Пока она училась на курсах, не раз бывало, что то один, то другой из курсантов больше не появлялся на занятиях. Все знали, что это значит: его выпустили досрочно и забросили в тыл к немцам.

Был душный майский вечер; городской сад поник от духоты, облитый светом месяца, цвели акации, голова кружилась от их запаха. Любка, которая любила, чтобы вокруг всегда было много людей, все тащила Сергея в кино или «прошвырнуться» по Ленинской. А он говорил:

— Посмотри, как хорошо кругом. Неужто тебе не хорошо? — И глаза его с непонятной силой светились в полутьме аллеи.

Они делали ещё и ещё круги по саду, и Сергей очень надоел Любке своей молчаливостью и тем, что не слушался её.

А в это время в городской сад со смехом и визгом ворвалась компания ребят и дивчат. Среди них оказался один с курсов, ворошиловградец Борька Дубинский, который тоже был неравнодушен к Любке и всегда смешил её своей трепотнёй «с точки зрения трамвайного движения».

Она закричала:

— Борька!

Он сразу узнал её по голосу и подбежал к ней и к Сергею и сразу заговорил так, что его уже было трудно остановить.

— С кем это ты? — спросила Любка.

— Это наши дивчата и ребята с типографии. Познакомить?

— Конечно! — сказала Любка.

Они тут же познакомились, и Любка всех потащила на Ленинскую. Сергей сказал, что он не может. Любка подумала, что он обиделся, и нарочно, чтобы он не заносился, подхватила под руку Борьку Дубинского, и они вместе, выделывая в четыре ноги невозможные вензеля, выбежали из парка, только платье её мелькнуло среди деревьев.

Утром она не встретила Сергея за завтраком в общежитии, его не было и на занятиях, и за обедом, и за ужином, и бесполезно было бы спрашивать, куда он делся.

Конечно, она совсем не думала о том, что произошло вчера в городском саду, — «подумаешь, новости!». Но к вечеру она вдруг заскучала по дому, вспомнила отца и мать, и ей показалось, что она никогда их не увидит. Она тихо лежала на койке в комнате общежития, где вместе с ней жили ещё пять подруг. Все уже спали, затемнение с окон было снято, свет месяца буйно врывался в ближнее распахнутое окно, и Любке было очень грустно.

А на другой день Сергей Левашов навсегда ушёл из её памяти, как если бы его и не было.
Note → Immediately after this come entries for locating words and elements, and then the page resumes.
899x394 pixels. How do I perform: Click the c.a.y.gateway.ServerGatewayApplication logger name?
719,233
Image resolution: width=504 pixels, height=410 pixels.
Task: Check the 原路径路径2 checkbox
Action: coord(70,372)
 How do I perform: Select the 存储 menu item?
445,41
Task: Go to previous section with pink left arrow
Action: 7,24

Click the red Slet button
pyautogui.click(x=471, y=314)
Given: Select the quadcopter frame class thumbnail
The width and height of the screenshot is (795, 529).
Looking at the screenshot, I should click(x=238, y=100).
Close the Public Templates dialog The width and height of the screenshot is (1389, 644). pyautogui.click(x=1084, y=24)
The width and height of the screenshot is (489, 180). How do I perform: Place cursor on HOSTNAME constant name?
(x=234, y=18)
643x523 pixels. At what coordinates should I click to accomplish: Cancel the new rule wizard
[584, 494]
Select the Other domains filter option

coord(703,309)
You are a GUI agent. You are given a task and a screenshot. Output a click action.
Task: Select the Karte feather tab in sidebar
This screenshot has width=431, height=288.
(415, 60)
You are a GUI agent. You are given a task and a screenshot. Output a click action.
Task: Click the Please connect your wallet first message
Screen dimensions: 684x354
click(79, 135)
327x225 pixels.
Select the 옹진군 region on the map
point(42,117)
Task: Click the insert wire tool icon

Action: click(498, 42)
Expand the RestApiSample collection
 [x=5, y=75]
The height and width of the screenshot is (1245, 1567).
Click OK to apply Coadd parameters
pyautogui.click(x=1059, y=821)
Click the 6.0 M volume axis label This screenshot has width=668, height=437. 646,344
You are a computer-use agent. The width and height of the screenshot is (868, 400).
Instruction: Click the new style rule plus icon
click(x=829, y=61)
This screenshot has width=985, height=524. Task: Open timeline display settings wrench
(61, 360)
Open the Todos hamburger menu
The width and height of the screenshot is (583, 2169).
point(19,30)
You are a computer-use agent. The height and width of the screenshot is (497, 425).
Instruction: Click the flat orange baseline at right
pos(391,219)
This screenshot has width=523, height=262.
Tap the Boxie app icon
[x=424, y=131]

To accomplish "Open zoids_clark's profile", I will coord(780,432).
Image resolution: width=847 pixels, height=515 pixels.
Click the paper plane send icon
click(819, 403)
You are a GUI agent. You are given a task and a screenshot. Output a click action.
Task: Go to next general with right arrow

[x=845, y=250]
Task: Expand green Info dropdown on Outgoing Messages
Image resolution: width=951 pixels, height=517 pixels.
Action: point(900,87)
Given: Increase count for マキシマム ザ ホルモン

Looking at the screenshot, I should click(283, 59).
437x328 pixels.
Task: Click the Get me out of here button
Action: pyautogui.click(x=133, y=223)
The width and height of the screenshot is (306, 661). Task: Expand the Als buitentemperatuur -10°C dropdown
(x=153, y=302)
Шестого июля Любку вызвал начальник курсов и сказал, что дела на фронте идут неважно, курсы эвакуируются, а её, Любку, оставляют в распоряжении областного партизанского штаба: пусть возвращается домой, в Краснодон, и ждёт, пока её не вызовут. Если придут немцы, она должна вести себя так, чтобы не возбудить подозрения. И ей дали адрес на Каменном Броде, куда она должна была зайти ещё перед отъездом, чтобы познакомиться с хозяйкой.

Любка побывала на Каменном Броде и познакомилась с хозяйкой. Потом она уложила свой чемоданчик, «проголосовала» на ближайшем перекрёстке, и первая же грузовая машина, рейсом через Краснодон, подобрала дерзкую белокурую девчонку.

Валько, расставшись со своими спутниками, весь день пролежал в степи и, только когда стемнело, вышел балкой на дальнюю окраину «Шанхая» и кривыми улочками и закоулками пробрался в район шахты № 1-бис. Он хорошо знал город, в котором вырос.

Он опасался немцев, которые могли стоять у Шевцовых, и, крадучись, с тыла, через заборчик проник во двор и притаился возле домашних пристроек в надежде, что кто-нибудь да выйдет во двор. Так простоял он довольно долго и начал уже терять терпение. Наконец хлопнула наружная дверь, и женщина с ведром тихо прошла мимо Валько. Он узнал жену Шевцова, Евфросинью Мироновну, и вышел ей навстречу.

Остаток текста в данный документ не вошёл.